O confinamento a que somos obrigados favorece a redescoberta desta dimensão doméstica da Igreja. Evidentemente, sem cortar com a Paróquia e a Diocese, de quem a família é «célula». Que todas as famílias cristãs da nossa Diocese sintam que são verdadeiramente Igreja.

2. Uma Igreja reunida

Por esta razão, com muito carinho, convido as famílias a fazerem a experiência da fé no seu interior. Particularmente aquelas que perderam o hábito da oração em conjunto. Não se pede muito. Mas, ao menos, uma leitura, um gesto, um afeto que lembre o que se celebra nesse dia. Há imensas páginas web que fornecem as leituras, concretamente a do Evangelho. Recomendo a oficial: www.liturgia.pt.

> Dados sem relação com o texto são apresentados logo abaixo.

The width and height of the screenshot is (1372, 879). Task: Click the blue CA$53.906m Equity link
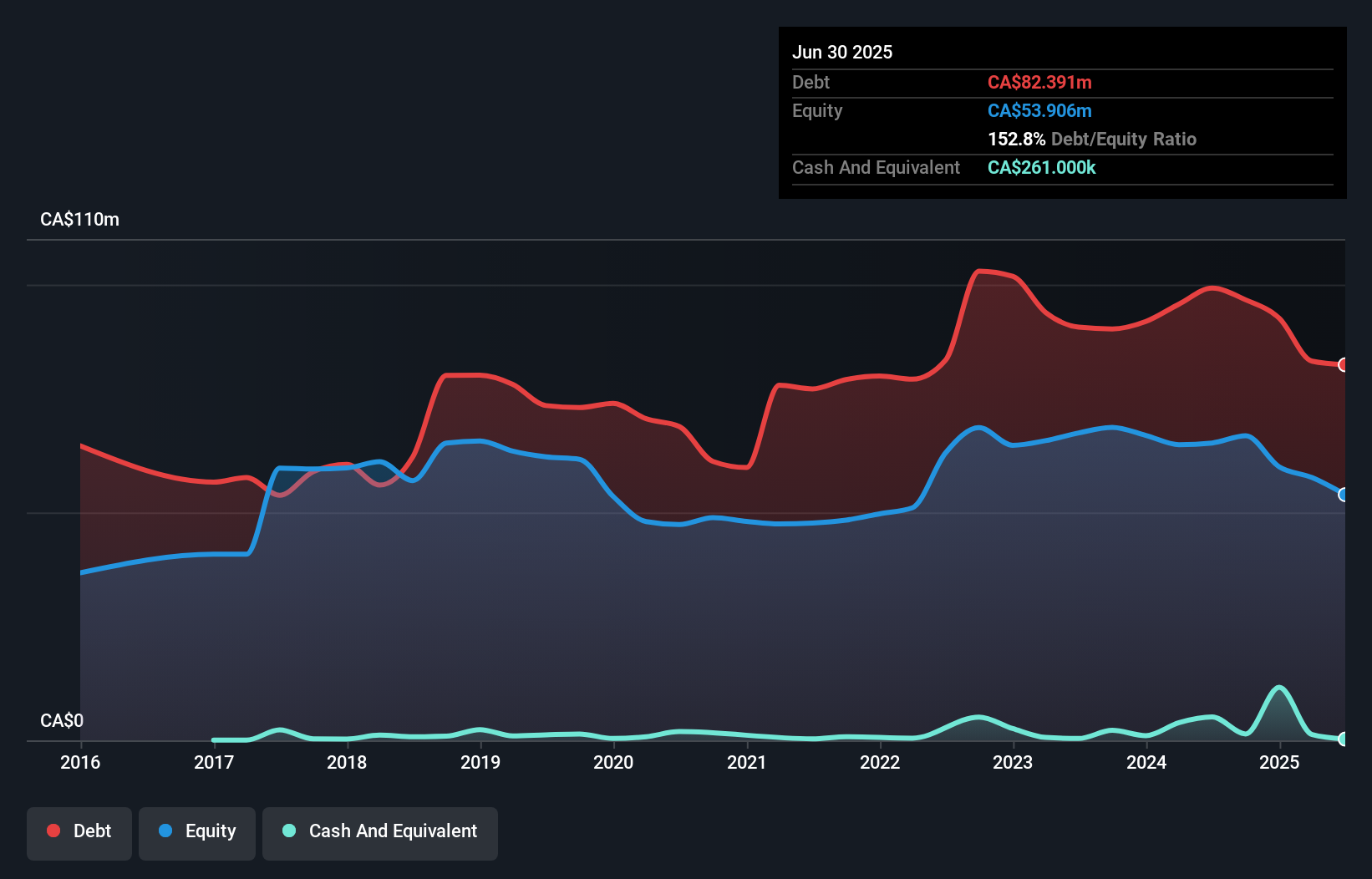[x=1039, y=110]
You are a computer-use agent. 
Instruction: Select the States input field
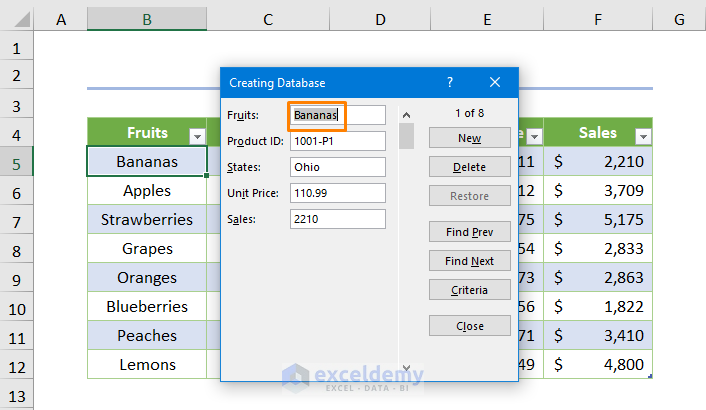pos(337,167)
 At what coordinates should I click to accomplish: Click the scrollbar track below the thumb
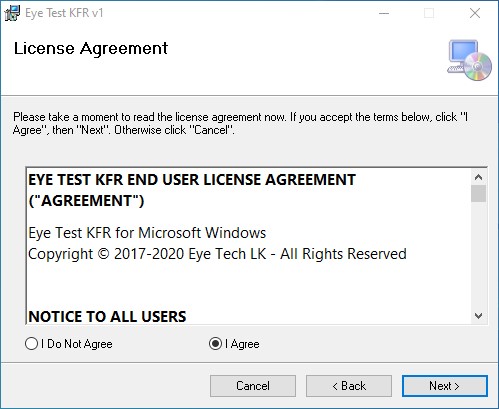point(479,255)
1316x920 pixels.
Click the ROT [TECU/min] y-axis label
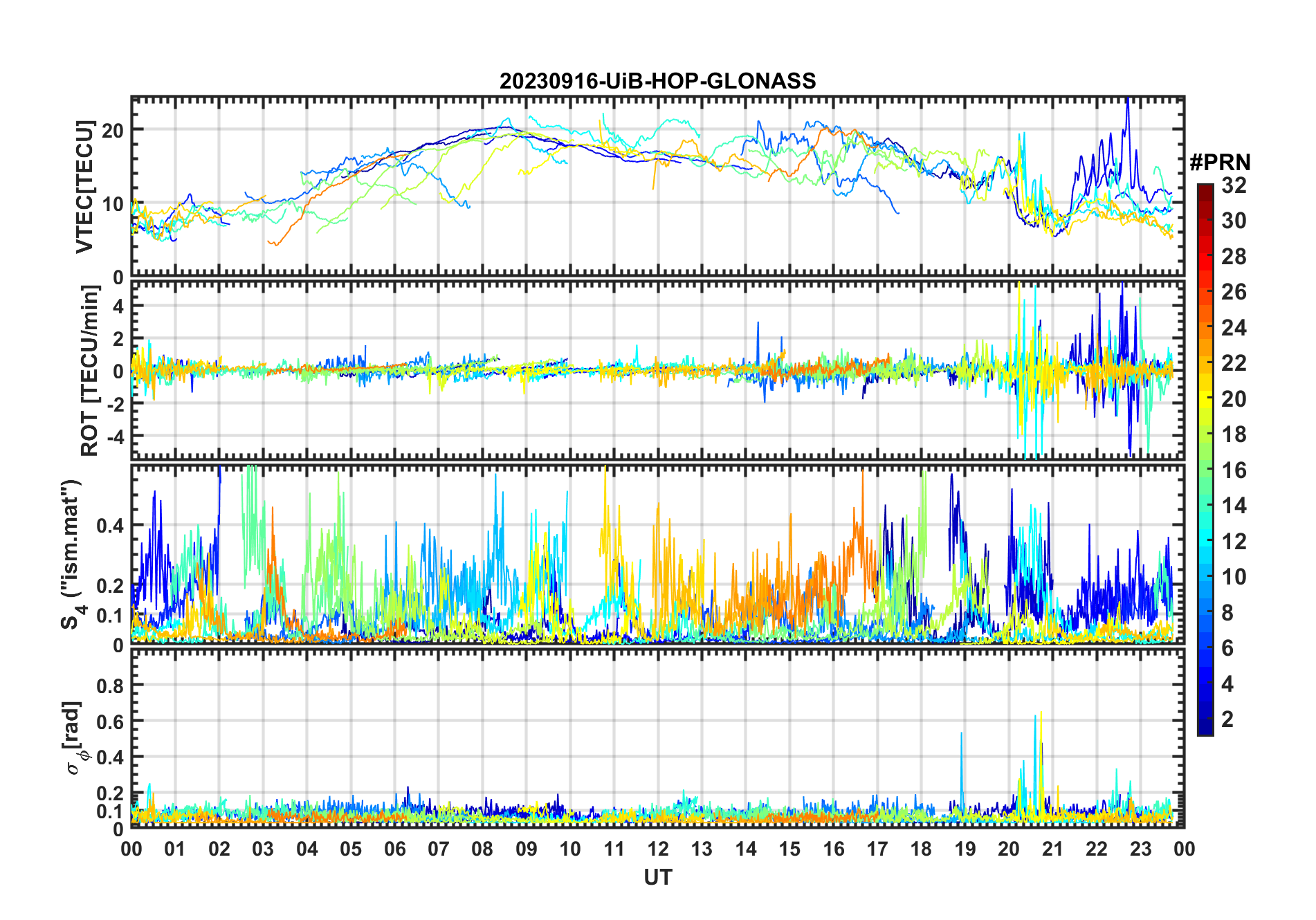89,371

E que celebramos nestes dias? No Domingo de Ramos, fazemos memória da entrada de Jesus em Jerusalém e do início dos acontecimentos centrais da nossa fé. Nesse dia, costuma-se ler o longo relato da Paixão. Recomendo-o, pausadamente e com comentários, particularmente às crianças. Na quinta feira, de tarde, rememoramos a Última Ceia, a instituição da Eucaristia e do sacerdócio e o mandamento do amor fraterno, exemplificado no gesto do lava-pés. À noite, pensamos na prisão de Jesus e início do seu julgamento. Na sexta, tomamos parte no que sucedeu de dramático nesse dia, em Jerusalém: o Senhor é injustamente condenado à morte, crucificado no calvário e deposto no túmulo. O Sábado é um dia de introspeção e silêncio: o Senhor, verdadeiro Homem, aniquilou-Se até à morte. Por nosso amor.

À noite, iniciamos a solene Vigília pascal: preparamo-nos, espiritualmente, para o festivo anúncio da ressurreição percorrendo os principais momentos da nossa história da salvação. E a Vigília conduz para o Domingo de Páscoa, o “primeiro dia da Semana” que ficaria para sempre consagrado ao Senhor –o “Dia do Senhor”- porque «tocamos» com os sinais da ressurreição: os testemunhos dos que viram e ouviram.

3. Uma Igreja unida

Convido as famílias a unirem-se neste espírito de duas formas. Em primeiro lugar, «assistindo» às transmissões, mormente às televisivas, que são bem preparadas e liturgicamente muito dignas. Mas, se assim o quiserem, também podem acompanhar o Pároco, se ele usar alguma plataforma ou rede social: isso exprime sentido de pertença à Paróquia de que o sacerdote constitui como que o centro. Eu próprio celebrarei na quinta (17h30), sexta (15h00), Sábado (21h30) e Domingo (11h00). Essas celebrações serão transmitidas em https://www.facebook.com/Diocesedoporto/. No Domingo de Ramos, preside o senhor D. Vitorino na qualidade de Bispo que acompanha o setor da Juventude, que celebra o seu “Dia”. Também preside às Laudes de sexta e Sábado (10h00). Evidentemente, nestas celebrações, terei sempre presente as intenções dos meus diocesanos.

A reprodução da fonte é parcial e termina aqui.